• [Given text]
>>>>

Economists who have endorsed John McCain’s economic plan

Gary Becker, James Buchanan, Robert Lucas, Robert Mundell, Vernon Smith, Michael Boskin, John Cogan, Steven Davis, Francis X. Diebold, Martin Eichenbaum, Martin Feldstein, Kevin Hassett, Douglas Holtz-Eakin, Glenn Hubbard, Anne Krueger, Deepak Lal, Burton Malkiel, Paul W. McCracken, Allan Meltzer, Tim Muris, June O’Neill, Michael E. Porter, Kenneth Rogoff, Richard Roll, Harvey Rosen, George Shultz, Beryl Sprinkel, John Taylor, and Arnold Zellner.

I was sent that list in an email.  The opening of the statement reads:

We enthusiastically support John McCain‘s
economic plan. It is a comprehensive, pro-growth, reform agenda. The
reform focuses on the real economic problems Americans face today and
will face in the future. And it builds on the core economic principles
that have made America great.

His plan would control government
spending by vetoing every bill with earmarks, implementing a
constitutionally valid line-item veto, pausing non-military
discretionary government spending programs for one year to stop their
explosive growth and place accountability on federal government
agencies.

No, I don’t do endorsements but if I were tempted to (and I’m not) I would this year be even more suspicious than usual.  I feel that the candidates are trying to trick me and the one who isn’t — Hillary Clinton, whose negatives are too transparent to my eyes — has been trying to trick everyone else. 

I’ll put the rest of the letter in the first comment, but in the meantime my advice — at least for this year — is to vote on the basis of foreign policy.

<<<<

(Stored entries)
>>>>

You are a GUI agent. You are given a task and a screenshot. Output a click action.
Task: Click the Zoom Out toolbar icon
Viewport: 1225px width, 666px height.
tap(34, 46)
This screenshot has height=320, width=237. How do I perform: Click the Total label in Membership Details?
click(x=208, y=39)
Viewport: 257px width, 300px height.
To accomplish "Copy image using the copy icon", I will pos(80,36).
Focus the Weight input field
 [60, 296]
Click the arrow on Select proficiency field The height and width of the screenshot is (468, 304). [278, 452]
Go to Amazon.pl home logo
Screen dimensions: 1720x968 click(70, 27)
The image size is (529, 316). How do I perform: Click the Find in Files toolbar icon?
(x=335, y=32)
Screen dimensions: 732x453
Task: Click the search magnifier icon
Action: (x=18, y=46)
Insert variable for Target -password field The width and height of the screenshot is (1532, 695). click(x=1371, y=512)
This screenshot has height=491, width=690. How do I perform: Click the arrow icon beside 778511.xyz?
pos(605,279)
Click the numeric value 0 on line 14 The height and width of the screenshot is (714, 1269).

<<<<

• [What you need to do]
A – Summarize the post about economists endorsing John McCain's economic plan in two sentences.
B – Answer these questions about the post on the McCain endorsement, marking each answer to match:
(i) How did the writer receive the list of economists?
(ii) For how long would the plan pause non-military discretionary government spending programs?
(iii) Where does the writer say the rest of the letter will be put?

• [Answers below]
A – A statement sent to the writer by email lists economists who endorse John McCain's economic plan, calling it a comprehensive, pro-growth reform agenda that would control government spending by vetoing every bill with earmarks, implementing a line-item veto, and pausing non-military discretionary spending for one year. The writer doesn't do endorsements, would be even more suspicious than usual this year, and advises voting on the basis of foreign policy.

B –
(i) In an email.
(ii) For one year.
(iii) In the first comment.